Fleksibilitas dalam mekanisme pelaksanaan ini memungkinkan Perseroan untuk menyesuaikan strategi buyback dengan kondisi pasar yang berkembang. Dengan demikian, buyback dapat dilakukan secara optimal tanpa memberikan tekanan yang tidak perlu terhadap pergerakan saham di pasar.
Dampak Terhadap Kinerja dan Sumber Dana
Manajemen BUKA menegaskan bahwa pelaksanaan buyback ini diyakini tidak akan memberikan dampak negatif yang material terhadap kinerja operasional maupun pendapatan Perseroan. Hal ini didukung oleh posisi modal dan arus kas BUKA yang dinilai cukup kuat untuk membiayai pembelian kembali saham.

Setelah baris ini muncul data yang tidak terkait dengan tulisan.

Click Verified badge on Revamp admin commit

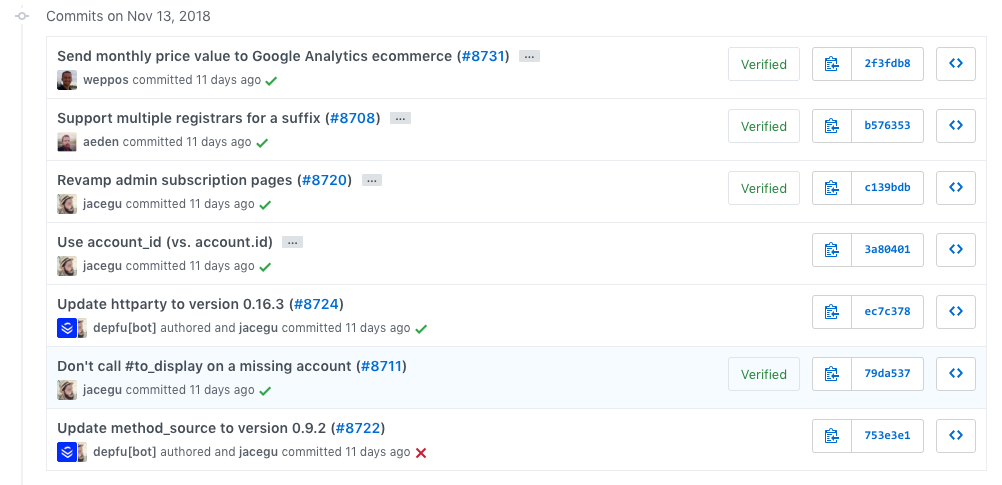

Selain itu, buyback juga tidak akan menyebabkan penurunan pendapatan Perseroan. Manajemen memastikan bahwa kegiatan usaha, pengembangan bisnis, dan operasional perusahaan tetap dapat berjalan normal karena BUKA memiliki kecukupan dana untuk membiayai seluruh aktivitas tersebut.
Sumber dana yang digunakan untuk buyback berasal dari optimalisasi kas internal Perseroan. Dana tersebut bukan merupakan dana hasil penawaran umum perdana saham (IPO), serta bukan berasal dari pinjaman atau utang dalam bentuk apa pun.
Sebagai informasi tambahan, pada program buyback sebelumnya, BUKA telah menganggarkan dana sebesar Rp420,79 miliar. Buyback tersebut berlangsung sejak 24 Oktober 2025 hingga 23 Januari 2026.
Dengan masih tersedianya sisa dana, Perseroan kini melanjutkan langkah buyback sebagai bagian dari strategi pengelolaan modal jangka panjang.